Myths, Misinformation and Truths about the Greek Crisis: Sciolism in an Era of Specialization

Myths, Misinformation and Truths about the Greek Crisis: Sciolism in an Era of Specialization

With the third bailout program under way, and the new general elections now scheduled for September 20, many analysts reasonably wonder “What will be different this time?” Without a dramatic change in Greece’s political decision-making, the answer is “nothing”, because the principal decision- makers are beset by ignorance and are supported by media that continue to feed myths and misinformation about the origin, developments and possible resolution of the Greek economic crisis.

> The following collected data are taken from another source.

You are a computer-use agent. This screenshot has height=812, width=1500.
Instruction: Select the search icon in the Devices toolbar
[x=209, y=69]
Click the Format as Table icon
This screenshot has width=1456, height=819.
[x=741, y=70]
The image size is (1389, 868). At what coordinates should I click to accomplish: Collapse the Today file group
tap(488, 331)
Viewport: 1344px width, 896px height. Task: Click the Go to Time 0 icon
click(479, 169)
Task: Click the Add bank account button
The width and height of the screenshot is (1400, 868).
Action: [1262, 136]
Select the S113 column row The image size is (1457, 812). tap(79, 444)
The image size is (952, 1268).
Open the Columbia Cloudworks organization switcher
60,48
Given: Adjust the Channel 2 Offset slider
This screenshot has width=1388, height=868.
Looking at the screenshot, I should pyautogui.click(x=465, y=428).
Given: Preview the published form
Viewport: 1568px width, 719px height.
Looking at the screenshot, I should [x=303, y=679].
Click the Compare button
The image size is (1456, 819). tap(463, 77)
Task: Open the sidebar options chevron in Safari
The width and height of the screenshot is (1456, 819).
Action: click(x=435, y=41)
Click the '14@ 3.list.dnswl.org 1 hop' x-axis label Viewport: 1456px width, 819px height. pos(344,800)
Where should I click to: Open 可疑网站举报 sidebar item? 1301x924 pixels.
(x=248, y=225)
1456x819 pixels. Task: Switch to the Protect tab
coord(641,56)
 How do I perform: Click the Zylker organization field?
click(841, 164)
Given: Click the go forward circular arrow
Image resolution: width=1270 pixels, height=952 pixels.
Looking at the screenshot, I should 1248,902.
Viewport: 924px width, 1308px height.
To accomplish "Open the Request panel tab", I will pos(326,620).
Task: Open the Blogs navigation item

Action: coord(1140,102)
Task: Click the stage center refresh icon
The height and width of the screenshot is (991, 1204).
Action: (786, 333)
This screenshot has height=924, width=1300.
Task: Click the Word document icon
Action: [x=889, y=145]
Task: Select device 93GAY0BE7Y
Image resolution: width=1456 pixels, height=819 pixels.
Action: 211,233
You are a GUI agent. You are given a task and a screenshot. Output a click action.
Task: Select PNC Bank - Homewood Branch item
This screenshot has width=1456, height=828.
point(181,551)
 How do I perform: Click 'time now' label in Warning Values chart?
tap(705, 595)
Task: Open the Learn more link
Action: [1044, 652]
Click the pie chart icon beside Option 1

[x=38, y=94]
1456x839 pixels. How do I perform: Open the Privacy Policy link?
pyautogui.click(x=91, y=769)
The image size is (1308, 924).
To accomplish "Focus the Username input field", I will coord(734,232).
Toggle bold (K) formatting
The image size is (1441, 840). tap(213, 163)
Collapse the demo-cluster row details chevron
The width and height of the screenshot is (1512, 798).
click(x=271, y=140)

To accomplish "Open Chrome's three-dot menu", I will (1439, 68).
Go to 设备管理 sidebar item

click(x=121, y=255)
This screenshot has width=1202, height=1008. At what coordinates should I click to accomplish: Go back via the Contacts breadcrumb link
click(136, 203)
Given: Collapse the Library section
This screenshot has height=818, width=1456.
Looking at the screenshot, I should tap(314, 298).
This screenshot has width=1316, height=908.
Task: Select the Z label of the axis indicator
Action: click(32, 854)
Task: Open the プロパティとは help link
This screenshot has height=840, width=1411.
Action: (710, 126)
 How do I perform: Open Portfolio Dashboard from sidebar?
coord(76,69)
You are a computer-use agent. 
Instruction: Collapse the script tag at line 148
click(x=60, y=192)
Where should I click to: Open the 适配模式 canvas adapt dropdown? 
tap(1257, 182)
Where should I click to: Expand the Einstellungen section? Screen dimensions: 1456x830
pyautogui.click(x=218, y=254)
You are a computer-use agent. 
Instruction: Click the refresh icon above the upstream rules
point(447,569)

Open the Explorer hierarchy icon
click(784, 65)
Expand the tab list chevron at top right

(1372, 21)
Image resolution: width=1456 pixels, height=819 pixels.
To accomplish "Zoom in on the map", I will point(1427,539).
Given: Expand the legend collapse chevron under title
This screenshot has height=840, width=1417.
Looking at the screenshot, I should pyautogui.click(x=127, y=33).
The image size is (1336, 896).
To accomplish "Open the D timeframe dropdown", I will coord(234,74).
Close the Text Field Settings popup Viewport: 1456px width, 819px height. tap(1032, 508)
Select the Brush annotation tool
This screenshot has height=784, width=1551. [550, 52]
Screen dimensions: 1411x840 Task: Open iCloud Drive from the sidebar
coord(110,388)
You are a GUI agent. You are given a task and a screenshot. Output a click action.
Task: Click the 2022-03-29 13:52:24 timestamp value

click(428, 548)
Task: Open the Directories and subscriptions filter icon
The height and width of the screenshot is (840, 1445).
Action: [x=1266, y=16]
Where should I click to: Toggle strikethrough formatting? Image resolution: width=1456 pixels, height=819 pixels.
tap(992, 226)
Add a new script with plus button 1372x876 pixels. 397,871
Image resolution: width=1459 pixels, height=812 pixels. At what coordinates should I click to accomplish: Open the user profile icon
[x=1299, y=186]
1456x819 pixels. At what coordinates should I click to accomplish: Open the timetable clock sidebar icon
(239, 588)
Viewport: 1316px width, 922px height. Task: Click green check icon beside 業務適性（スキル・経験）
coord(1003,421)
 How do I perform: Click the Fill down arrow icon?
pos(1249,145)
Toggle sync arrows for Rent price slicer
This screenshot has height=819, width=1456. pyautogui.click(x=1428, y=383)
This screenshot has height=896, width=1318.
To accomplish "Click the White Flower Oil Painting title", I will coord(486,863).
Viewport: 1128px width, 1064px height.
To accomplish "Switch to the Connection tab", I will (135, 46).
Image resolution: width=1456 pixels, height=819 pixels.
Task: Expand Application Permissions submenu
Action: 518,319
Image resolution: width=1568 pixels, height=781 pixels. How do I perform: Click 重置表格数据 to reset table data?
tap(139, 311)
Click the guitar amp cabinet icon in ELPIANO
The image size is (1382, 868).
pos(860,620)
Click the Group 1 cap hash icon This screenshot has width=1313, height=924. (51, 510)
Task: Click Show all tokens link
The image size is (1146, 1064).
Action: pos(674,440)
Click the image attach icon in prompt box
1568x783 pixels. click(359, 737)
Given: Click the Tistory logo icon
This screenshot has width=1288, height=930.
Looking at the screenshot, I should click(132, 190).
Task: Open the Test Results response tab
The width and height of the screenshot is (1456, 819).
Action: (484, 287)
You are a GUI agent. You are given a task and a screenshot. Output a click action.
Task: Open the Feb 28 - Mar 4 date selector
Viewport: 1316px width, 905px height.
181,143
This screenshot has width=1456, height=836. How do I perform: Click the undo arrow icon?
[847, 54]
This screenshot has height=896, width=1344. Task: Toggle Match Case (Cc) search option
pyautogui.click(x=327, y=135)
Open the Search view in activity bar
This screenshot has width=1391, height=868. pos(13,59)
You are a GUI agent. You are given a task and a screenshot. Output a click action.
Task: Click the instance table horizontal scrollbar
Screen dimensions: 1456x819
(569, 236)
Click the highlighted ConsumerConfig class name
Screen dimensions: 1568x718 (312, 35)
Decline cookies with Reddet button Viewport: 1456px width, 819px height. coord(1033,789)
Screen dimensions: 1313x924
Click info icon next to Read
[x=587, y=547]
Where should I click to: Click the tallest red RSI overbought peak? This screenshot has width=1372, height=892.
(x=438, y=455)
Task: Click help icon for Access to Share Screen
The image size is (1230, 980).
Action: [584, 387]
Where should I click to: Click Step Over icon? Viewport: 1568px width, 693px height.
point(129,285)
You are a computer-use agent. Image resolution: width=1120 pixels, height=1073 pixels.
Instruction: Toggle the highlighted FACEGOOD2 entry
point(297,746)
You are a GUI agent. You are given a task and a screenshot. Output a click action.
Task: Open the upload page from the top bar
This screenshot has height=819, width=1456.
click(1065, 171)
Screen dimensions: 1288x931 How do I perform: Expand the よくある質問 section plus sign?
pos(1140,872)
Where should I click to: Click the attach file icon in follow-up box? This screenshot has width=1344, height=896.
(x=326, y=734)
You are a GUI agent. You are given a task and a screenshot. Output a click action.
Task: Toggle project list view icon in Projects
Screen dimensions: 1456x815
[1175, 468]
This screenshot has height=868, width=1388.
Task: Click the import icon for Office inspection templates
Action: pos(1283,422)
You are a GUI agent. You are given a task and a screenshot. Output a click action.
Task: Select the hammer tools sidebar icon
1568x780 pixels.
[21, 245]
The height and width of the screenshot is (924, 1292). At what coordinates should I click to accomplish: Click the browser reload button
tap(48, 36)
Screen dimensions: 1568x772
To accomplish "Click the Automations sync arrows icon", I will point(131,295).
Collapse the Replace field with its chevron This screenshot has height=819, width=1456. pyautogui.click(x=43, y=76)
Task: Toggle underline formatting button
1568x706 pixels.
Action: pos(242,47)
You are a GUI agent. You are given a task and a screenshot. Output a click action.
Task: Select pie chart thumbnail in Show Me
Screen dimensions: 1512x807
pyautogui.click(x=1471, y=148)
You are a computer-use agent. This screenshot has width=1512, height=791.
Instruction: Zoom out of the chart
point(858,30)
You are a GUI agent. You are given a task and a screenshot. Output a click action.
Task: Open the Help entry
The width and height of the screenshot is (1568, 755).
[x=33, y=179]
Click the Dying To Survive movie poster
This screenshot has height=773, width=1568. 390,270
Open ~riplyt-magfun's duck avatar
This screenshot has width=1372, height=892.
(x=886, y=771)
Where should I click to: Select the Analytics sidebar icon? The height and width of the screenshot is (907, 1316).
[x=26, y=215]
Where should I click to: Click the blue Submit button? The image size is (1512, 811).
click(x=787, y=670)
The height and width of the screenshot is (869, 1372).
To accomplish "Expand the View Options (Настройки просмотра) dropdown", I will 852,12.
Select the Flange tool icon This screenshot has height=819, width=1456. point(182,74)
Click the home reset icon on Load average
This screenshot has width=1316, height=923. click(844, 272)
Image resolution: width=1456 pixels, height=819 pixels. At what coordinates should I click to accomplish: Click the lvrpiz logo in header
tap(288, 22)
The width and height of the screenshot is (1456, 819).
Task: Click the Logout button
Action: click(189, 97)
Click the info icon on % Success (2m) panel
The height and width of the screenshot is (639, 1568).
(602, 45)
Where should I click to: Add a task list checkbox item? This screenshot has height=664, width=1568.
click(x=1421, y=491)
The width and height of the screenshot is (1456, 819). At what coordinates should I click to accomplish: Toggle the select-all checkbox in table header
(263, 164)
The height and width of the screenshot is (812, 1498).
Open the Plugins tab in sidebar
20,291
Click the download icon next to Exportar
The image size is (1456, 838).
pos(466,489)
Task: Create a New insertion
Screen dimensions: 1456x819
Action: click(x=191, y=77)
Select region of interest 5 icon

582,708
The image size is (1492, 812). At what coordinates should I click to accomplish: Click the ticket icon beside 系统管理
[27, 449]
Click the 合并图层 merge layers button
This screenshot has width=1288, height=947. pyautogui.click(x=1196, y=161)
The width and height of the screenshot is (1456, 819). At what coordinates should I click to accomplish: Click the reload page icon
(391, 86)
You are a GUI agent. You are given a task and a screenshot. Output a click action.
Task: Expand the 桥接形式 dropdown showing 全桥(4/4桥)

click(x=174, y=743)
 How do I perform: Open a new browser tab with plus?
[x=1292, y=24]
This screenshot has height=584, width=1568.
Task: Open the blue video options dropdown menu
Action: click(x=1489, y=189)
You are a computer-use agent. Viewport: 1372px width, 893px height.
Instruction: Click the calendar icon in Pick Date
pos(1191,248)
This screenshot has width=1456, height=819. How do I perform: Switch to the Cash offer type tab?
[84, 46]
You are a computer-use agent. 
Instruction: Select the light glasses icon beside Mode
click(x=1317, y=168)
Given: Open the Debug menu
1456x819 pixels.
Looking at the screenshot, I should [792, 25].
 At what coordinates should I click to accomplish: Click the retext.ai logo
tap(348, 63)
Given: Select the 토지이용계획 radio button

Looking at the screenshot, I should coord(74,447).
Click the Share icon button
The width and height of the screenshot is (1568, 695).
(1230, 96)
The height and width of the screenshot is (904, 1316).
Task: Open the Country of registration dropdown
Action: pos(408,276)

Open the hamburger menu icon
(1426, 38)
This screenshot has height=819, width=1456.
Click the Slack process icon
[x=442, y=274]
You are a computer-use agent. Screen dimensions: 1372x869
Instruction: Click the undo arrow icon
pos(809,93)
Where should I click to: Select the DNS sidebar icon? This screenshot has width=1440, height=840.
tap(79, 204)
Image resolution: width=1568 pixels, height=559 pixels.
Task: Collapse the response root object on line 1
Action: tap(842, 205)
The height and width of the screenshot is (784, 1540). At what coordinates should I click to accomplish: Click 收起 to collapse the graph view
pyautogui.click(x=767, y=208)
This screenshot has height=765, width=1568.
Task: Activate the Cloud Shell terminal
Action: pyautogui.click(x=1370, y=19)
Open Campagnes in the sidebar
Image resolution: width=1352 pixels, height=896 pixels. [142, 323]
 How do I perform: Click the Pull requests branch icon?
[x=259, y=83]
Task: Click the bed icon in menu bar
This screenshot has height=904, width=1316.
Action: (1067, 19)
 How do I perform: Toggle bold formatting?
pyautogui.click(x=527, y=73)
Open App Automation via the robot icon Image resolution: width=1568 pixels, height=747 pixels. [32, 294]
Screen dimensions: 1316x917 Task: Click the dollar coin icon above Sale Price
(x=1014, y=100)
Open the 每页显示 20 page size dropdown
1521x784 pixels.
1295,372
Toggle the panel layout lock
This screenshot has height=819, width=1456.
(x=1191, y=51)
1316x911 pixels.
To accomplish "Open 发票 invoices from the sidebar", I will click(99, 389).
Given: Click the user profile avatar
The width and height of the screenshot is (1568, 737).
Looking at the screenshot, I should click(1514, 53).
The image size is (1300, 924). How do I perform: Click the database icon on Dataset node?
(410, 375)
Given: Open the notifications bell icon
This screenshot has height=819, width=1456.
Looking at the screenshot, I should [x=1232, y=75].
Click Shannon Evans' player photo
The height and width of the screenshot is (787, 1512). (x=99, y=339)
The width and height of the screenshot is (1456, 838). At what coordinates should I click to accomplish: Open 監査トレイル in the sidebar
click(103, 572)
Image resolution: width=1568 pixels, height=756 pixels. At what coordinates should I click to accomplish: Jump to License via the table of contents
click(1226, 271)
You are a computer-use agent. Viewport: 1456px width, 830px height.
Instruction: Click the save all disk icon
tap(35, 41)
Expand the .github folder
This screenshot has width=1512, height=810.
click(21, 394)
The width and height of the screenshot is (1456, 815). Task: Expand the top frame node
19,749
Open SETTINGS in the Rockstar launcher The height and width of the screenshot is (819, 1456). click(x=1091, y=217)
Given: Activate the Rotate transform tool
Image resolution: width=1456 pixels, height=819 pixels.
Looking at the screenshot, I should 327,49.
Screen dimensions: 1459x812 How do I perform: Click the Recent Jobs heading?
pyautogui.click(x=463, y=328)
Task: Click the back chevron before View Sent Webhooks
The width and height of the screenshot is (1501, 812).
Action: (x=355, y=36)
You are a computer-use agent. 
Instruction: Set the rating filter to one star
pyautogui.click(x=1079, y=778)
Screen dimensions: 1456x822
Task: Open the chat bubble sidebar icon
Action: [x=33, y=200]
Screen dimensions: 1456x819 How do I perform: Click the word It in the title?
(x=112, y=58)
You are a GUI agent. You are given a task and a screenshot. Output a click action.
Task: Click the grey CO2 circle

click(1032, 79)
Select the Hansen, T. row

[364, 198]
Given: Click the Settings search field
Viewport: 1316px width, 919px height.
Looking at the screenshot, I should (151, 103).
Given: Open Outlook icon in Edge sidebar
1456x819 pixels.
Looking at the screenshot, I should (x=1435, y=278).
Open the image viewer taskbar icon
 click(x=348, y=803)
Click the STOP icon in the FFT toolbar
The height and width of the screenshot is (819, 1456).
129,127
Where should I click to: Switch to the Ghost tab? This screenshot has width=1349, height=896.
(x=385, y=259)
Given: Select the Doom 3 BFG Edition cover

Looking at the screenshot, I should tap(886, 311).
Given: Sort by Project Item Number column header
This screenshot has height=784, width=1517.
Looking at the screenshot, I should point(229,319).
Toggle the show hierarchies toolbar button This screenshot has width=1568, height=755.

In my essay with the same title I argue that most aspects of the Greek crisis during the past five years have been misrepresented to the Greek electorate as a political choice (Left vs. Right), whereas in reality the arguments reflect unfamiliarity with fundamental economic relationships. The analysis by most anti-austerity commentators has been based on axiomatic positions that ignore the root cause of the Greek problem and underestimate the severe financial constraints facing the government after it lost access to international capital markets in 2010.

In my conclusion I call for a two-pronged concurrent approach: first, a government based on a broad coalition that would include internationally recognized specialists in macroeconomic stabilization and many areas of structural reforms; second, a government granted the authority by parliament to decree laws with only broad parliamentary oversight until the end of the bailout program. In my view, such a radical strategy is a necessary condition for Greece to remain in the Eurozone, and the upcoming general elections are the last hope for the implementation of such a strategy.